California has at-will employment, meaning that either the employer or the employee can terminate the employment relationship at any time, with or without cause, reasons, or notice.
But the at-will presumption can be negated by express or implied agreements to the contrary. In addition, an employer may not dismiss an employee for discriminatory or retaliatory reasons. As a result of these exceptions, employers often find themselves subject to claims by terminated employees.
An employer can adopt various strategies to maintain at-will treatment and protect itself against wrongful termination lawsuits. Following are some key do’s and don’ts:
DO Include Repeated At-Will Statements
Job applications, offer letters, employee manuals, performance evaluations, and other employment-related materials all should clearly and prominently state the at-will policy. The policy should be restated next to any provisions that might be interpreted as conflicting with an at-will arrangement. For example, any list of reasons in an employee manual as to why an employee may be discharged should be accompanied by a disclaimer that the list is not exclusive and that the employment always remains at-will. It is hard to repeat the at-will policy too many times.
DON’T Give Assurances of Job Security
An employer should train its managers to not unwittingly make verbal statements to employees that might be interpreted as contradicting at-will employment, such as:
“If you continue to do fine work like this, you can look forward to a long and successful association with the Company,” or
“As long as you do a good job, you will always have a home here.”
DON’T Have Probationary Periods or Permanent Employees
Use of a “probationary” period for new employees arguably creates an inference that an employee can only be terminated for good cause once he or she has satisfactorily completed the period. An initial phase of employment instead should be referred to as an “introductory,” “orientation,” or “training” period. In addition, employees who complete the introductory period should be referred to as “regular” rather than “permanent” employees.”
DON’T Have a Progressive Discipline Program
A progressive discipline policy arguably creates an implied contract between the employer and the employee, requiring the employer to follow all the steps in the policy before discharging an employee. The practical result is that the employee can no longer be summarily terminated, as would otherwise be permissible with at-will employment.

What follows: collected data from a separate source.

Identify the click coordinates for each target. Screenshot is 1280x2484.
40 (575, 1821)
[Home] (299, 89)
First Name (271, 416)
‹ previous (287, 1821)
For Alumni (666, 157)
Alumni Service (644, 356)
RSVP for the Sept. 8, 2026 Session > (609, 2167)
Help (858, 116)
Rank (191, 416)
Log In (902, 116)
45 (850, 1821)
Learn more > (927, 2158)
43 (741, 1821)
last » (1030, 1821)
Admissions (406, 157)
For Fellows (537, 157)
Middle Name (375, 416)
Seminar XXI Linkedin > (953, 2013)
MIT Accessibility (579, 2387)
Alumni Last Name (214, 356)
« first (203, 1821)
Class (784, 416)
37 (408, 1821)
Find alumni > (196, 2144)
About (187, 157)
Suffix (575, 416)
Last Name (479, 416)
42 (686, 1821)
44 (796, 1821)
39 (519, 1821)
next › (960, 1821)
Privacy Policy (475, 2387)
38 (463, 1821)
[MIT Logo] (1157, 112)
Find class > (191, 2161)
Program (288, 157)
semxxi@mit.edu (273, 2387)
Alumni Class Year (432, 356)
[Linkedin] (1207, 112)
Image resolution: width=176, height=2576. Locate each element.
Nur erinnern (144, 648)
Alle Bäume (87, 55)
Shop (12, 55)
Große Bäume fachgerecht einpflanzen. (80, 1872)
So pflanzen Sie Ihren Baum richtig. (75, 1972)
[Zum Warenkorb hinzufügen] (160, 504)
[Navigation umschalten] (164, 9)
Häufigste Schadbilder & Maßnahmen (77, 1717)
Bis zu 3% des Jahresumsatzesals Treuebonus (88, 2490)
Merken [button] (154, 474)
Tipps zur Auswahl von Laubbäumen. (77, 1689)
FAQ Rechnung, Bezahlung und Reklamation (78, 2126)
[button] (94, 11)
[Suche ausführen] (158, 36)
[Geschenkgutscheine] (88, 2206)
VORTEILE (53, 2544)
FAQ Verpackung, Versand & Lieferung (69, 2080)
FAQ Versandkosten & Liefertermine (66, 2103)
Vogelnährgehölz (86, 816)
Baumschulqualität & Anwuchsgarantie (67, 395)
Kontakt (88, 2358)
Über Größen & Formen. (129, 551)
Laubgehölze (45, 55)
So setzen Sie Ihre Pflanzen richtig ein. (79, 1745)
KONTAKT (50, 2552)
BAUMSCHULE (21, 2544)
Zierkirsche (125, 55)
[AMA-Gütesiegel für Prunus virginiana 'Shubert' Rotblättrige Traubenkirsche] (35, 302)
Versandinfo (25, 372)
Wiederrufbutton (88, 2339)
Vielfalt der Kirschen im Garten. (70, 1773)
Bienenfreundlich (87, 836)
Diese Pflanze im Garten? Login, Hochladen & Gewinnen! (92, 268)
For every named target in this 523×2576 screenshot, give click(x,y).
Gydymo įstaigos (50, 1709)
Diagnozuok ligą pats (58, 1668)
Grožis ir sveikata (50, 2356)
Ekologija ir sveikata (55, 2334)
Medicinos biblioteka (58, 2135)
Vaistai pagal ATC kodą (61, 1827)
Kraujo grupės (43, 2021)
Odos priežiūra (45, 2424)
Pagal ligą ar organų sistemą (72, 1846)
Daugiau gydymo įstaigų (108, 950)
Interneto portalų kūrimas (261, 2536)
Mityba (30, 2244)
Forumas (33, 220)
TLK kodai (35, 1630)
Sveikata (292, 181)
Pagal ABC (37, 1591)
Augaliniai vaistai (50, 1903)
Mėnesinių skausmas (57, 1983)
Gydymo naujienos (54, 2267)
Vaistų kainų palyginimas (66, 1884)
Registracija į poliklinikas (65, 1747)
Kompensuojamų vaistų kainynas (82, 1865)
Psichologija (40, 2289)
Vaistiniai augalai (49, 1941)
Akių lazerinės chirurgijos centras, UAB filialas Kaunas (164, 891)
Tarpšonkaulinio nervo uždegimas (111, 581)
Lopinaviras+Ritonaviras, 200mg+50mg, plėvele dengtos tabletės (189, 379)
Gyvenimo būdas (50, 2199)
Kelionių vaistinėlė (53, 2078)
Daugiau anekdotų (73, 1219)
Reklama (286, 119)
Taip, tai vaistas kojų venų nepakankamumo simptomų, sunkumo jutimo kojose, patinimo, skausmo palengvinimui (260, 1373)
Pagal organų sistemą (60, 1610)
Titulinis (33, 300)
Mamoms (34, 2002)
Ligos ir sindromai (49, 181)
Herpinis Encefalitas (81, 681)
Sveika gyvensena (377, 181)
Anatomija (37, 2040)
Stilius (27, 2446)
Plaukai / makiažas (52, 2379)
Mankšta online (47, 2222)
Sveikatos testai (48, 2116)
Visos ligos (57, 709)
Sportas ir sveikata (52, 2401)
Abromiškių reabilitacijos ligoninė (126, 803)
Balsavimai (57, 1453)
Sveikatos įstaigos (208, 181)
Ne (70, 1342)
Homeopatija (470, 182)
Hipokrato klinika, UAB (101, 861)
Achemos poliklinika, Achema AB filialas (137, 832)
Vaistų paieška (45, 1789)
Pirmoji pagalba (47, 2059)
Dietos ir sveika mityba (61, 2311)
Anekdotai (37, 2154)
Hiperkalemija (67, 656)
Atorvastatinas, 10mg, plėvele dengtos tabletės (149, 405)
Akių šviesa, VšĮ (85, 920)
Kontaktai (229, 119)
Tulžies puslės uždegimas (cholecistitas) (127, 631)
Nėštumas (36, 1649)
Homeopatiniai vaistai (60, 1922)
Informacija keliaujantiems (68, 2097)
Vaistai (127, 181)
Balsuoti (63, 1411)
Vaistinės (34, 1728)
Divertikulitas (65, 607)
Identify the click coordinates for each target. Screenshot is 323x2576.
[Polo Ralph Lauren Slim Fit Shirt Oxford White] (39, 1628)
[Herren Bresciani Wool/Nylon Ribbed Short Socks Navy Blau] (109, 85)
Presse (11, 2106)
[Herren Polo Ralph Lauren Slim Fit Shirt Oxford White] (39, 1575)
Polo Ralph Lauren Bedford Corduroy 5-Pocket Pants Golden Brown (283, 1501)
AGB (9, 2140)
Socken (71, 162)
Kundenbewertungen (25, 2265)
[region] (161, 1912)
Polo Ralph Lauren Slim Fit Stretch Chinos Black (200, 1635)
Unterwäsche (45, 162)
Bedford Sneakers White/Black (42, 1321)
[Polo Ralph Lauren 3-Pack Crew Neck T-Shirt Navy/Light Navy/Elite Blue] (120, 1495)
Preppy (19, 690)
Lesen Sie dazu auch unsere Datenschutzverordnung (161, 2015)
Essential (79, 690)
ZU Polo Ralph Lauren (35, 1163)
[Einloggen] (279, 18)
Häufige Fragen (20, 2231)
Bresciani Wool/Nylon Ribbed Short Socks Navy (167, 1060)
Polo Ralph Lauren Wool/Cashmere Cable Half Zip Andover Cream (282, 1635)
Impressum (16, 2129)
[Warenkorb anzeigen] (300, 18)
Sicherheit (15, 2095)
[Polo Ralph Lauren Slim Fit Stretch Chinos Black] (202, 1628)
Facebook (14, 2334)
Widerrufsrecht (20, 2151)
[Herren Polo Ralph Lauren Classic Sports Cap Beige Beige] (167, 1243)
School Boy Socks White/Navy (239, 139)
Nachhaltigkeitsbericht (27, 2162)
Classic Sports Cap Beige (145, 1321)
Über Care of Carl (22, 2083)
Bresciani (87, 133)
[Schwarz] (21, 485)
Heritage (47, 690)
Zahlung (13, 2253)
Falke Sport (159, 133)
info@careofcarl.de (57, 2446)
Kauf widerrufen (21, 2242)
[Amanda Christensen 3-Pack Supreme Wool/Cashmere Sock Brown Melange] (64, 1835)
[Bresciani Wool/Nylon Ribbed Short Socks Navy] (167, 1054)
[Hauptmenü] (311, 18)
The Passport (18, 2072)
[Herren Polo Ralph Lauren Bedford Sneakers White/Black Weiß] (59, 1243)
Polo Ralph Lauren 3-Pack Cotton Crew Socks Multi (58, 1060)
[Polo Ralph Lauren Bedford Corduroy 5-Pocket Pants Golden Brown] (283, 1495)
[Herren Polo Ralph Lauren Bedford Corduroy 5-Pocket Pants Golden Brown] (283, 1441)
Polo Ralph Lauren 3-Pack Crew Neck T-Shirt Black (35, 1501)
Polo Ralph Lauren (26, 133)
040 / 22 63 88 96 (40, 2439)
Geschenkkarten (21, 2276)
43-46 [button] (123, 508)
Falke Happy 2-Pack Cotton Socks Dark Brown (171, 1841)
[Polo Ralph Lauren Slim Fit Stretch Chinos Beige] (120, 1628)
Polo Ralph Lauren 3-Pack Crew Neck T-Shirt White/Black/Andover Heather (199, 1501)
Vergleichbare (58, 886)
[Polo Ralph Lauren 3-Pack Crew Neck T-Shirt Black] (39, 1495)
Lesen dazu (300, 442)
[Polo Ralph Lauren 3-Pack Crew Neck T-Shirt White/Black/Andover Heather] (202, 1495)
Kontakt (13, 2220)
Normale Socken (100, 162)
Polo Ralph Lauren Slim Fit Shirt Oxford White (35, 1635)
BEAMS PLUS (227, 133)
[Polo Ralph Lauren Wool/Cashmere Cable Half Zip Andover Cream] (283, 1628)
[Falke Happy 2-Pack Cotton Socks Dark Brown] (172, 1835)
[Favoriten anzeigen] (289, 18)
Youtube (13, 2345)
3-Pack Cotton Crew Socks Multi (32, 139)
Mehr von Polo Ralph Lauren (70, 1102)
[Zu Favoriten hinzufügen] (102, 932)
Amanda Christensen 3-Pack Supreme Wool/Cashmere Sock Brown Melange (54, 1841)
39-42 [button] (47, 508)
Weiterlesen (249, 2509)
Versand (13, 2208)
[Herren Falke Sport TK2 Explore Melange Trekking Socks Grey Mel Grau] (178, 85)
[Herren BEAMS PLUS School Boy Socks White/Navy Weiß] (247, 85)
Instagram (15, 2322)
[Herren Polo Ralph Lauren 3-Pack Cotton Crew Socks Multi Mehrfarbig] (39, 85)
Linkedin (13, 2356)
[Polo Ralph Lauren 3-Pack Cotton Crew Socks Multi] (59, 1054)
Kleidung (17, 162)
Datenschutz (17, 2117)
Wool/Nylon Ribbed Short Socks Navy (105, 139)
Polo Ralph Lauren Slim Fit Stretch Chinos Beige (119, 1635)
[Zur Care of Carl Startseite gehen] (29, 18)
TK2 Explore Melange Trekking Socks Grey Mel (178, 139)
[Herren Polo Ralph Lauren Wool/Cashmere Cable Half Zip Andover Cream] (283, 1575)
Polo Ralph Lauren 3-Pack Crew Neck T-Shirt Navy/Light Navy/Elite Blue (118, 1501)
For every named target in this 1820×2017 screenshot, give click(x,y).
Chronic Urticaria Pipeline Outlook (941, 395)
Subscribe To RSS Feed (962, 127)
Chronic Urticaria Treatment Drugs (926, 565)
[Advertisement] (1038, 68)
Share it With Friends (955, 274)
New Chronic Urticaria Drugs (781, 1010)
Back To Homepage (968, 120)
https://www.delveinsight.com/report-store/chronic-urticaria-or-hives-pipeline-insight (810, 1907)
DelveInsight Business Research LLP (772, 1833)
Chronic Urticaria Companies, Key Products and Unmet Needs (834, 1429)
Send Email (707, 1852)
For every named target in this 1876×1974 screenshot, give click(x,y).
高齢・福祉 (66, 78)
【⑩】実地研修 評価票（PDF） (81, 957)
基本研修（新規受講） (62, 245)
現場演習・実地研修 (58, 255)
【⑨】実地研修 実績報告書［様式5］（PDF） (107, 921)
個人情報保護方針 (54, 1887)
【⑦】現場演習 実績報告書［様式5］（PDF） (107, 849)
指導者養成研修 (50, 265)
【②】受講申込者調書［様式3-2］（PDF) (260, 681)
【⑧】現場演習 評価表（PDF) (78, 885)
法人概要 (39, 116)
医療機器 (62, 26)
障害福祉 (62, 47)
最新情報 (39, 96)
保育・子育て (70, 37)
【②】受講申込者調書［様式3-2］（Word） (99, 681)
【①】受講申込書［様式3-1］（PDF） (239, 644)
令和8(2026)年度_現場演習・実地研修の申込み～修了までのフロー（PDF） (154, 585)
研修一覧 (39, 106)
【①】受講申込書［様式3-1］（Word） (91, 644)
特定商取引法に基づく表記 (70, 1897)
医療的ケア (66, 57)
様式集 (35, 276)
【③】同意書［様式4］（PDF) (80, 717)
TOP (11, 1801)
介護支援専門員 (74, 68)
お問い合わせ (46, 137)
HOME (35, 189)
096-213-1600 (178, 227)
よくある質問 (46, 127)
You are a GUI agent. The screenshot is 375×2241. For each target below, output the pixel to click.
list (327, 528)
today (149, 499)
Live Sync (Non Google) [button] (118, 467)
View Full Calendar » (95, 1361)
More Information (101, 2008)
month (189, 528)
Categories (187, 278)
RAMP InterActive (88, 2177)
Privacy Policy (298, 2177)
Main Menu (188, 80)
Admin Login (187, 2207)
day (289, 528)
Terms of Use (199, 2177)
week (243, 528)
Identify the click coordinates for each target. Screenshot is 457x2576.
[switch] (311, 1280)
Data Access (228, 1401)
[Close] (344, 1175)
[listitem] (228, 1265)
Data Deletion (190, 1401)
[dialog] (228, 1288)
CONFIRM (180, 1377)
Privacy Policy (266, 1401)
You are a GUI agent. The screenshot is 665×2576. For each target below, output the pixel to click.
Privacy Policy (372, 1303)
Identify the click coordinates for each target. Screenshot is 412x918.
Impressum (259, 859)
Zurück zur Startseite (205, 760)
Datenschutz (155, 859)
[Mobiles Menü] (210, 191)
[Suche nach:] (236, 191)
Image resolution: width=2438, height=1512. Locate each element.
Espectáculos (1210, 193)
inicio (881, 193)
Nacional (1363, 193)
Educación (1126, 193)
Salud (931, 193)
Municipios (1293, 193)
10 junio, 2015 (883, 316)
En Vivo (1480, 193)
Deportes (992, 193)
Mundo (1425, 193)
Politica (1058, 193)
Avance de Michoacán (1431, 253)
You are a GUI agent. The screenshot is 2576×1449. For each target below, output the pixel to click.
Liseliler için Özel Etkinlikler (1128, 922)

DO Be Mindful of Anti-Discrimination Laws
An employer should take special care before discharging someone who is a member of a protected class (e.g., based on race, age, ethnicity, or disability), or whose termination might be viewed as in retaliation for a protected act (e.g., whistle-blowing). In such cases, an employer must be prepared to establish good cause for the termination, notwithstanding the general presumption of at-will status.
There are many traps for the unwary in attempting to maintain an at-will employment policy. Accordingly, an employer should have a competent professional periodically review its employment documents and practices. And because of the risk of wrongful termination claims, an employer should consult with legal counsel before discharging employees.